Dua hal inilah yang saya rasakan sebagai Perawat Senior sangat jauh dengan kondisi kami di tahun 1980 an, di mana gampang cari kerja termasuk PNS. Saya tidak melihat adanya korelasi antara tingginya level pendidikan dengan peluang kerja. Ironisnya, STR, ternyata sangat berperan melebihi ijazah.

Saya katakan demikian karena saya sudah menemui ribuan mahasiswa se Indonesia dan mendengar langsung dari mereka. Meski tanpa statistik yang bisa saya sodorkan dalam Surat Terbuka ini, itulah kenyataan di lapangan. Barangkali ada segelintir perawat Indonesia yang protes, tidak perlu ada STR. Namun mayoritas, sangat mendukung. Memiliki STR adalah kebanggan setiap profesi. Tidak ubahnya predikat Registered Nurse (RN) di Amerika Serikat. Yang dikeluhkan rekan-rekan kami satu: sistemnya saat ini.

Kami sangat menyadari, MTKI sibuk sekali mengurusi ratusan ribu profesional kesehatan. Jika MTKI butuh tenaga, sekarang ini banyak perawat muda kita yang pintar dan memiliki etos kerja tinggi. Bukti nyata kinerja perawat adalah, hingga saat ini hanya Profesi Keperawatan di negeri ini yang paling banyak prosentasenya yang bekerja di luar negeri. Bahkan perawat Indonesia menyabet predikat sebagai Diaspora Award Winner di Los Angeles, 2012 lalu, pada Kongres Diaspora pertama. Hanya perawat satu-satunya yang mencatat sejarah penghargaan Diaspora, bukan profesi kesehatan lain. Prestasi yang sama diterima oleh mantan Menteri Keuangan, Ibu Dr. Sri Mulyani. Beberapa perawat kita di luar negeri meraih predikat sebagai karyawan terbaik.

Bukankah itu sebuah prestasi profesi keperawatan sebagai catatan bukti bhakti dan kebanggaan profesi terhadap Bangsa Indonesia?

Kalau perawat bisa kerja di BPJS, mestinya bisa pula direkrut untuk menangani MTKI khusus seksi keperawatan. Lebih mudah lagi, bila ada Nursing Counsil, Konsil Keperawatan seperti halnya kedokteran. Dengan adanya Nursing Council beban kerja MTKI jadi berkurang.

Kalau Kedokteran bisa, mengapa Konsil keperawatan yang anggotanya terbanyak di antara profesi kesehatan lain, jadi sulit direalisasikan? Kami percaya, perawat bukan anak tiri dalam jajaran di Kementrian Kesehatan Republik Indonesia ini.

Bapak Kepala MTKI yang kami hormati.

### Daftar Tugas
1. Salin persis seluruh bagian surat terbuka, mulai dari "Dua hal inilah" sampai ke "sistemnya saat ini.".
2. Tolong sebutkan kota dan tahun saat perawat Indonesia meraih predikat Diaspora Award Winner menurut surat terbuka.
Materi berikut tidak ada kaitannya dengan surat terbuka ini.

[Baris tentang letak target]
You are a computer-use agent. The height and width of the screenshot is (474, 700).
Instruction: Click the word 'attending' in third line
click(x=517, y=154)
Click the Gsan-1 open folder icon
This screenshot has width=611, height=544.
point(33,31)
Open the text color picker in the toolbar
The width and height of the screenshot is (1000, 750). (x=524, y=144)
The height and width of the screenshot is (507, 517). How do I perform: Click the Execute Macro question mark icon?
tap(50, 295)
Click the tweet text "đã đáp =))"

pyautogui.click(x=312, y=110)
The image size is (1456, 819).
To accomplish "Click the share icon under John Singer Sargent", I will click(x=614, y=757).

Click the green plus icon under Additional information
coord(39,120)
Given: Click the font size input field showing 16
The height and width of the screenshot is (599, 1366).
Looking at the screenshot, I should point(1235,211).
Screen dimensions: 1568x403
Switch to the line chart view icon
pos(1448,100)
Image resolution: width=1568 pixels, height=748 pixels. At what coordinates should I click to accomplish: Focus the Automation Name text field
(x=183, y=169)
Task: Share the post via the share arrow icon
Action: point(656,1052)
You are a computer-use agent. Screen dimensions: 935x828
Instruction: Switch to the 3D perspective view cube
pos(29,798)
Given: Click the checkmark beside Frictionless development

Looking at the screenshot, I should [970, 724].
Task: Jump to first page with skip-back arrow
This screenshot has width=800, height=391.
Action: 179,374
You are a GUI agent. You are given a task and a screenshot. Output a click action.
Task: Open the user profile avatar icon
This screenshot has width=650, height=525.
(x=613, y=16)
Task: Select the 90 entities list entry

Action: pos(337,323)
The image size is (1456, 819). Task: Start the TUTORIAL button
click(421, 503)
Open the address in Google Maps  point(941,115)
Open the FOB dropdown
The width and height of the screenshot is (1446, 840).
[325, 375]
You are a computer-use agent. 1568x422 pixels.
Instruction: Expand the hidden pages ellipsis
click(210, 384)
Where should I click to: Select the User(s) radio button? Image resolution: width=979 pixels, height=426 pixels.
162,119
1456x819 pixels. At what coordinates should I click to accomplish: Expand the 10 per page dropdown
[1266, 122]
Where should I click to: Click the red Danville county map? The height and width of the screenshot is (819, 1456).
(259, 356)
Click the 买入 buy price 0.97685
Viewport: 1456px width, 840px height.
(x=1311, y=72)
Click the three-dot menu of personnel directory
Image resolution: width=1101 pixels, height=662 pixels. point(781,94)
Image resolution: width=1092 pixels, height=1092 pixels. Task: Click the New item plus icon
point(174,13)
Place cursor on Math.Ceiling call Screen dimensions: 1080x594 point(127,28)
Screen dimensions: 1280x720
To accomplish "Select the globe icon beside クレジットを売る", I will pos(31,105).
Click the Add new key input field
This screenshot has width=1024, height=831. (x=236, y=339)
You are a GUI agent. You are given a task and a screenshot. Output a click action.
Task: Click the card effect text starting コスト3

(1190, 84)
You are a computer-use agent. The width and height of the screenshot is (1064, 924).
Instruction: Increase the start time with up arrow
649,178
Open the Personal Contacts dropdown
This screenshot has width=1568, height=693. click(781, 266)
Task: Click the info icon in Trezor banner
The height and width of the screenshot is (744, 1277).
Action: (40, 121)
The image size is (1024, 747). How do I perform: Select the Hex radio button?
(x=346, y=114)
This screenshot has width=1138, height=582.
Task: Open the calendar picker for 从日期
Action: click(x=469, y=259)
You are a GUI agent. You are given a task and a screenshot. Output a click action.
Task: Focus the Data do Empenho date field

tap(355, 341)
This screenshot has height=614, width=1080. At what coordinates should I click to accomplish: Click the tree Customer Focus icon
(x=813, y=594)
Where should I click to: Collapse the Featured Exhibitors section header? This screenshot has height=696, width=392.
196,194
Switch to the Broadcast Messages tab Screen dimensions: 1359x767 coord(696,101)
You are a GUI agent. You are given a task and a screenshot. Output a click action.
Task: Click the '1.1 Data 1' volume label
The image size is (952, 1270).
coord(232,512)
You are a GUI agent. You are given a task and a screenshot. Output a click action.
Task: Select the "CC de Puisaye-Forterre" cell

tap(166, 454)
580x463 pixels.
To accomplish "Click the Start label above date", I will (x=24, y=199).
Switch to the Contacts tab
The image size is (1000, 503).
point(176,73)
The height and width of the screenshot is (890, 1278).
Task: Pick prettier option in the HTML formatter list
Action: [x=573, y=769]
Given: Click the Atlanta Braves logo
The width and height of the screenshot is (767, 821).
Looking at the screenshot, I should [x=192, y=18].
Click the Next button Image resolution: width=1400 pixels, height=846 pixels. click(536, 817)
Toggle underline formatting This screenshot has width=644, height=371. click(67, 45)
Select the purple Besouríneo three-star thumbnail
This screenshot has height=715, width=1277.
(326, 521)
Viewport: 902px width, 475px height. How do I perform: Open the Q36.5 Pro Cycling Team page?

### Jawaban Berurutan
1.
Dua hal inilah yang saya rasakan sebagai Perawat Senior sangat jauh dengan kondisi kami di tahun 1980 an, di mana gampang cari kerja termasuk PNS. Saya tidak melihat adanya korelasi antara tingginya level pendidikan dengan peluang kerja. Ironisnya, STR, ternyata sangat berperan melebihi ijazah.

Saya katakan demikian karena saya sudah menemui ribuan mahasiswa se Indonesia dan mendengar langsung dari mereka. Meski tanpa statistik yang bisa saya sodorkan dalam Surat Terbuka ini, itulah kenyataan di lapangan. Barangkali ada segelintir perawat Indonesia yang protes, tidak perlu ada STR. Namun mayoritas, sangat mendukung. Memiliki STR adalah kebanggan setiap profesi. Tidak ubahnya predikat Registered Nurse (RN) di Amerika Serikat. Yang dikeluhkan rekan-rekan kami satu: sistemnya saat ini.

2. Di Los Angeles, pada tahun 2012.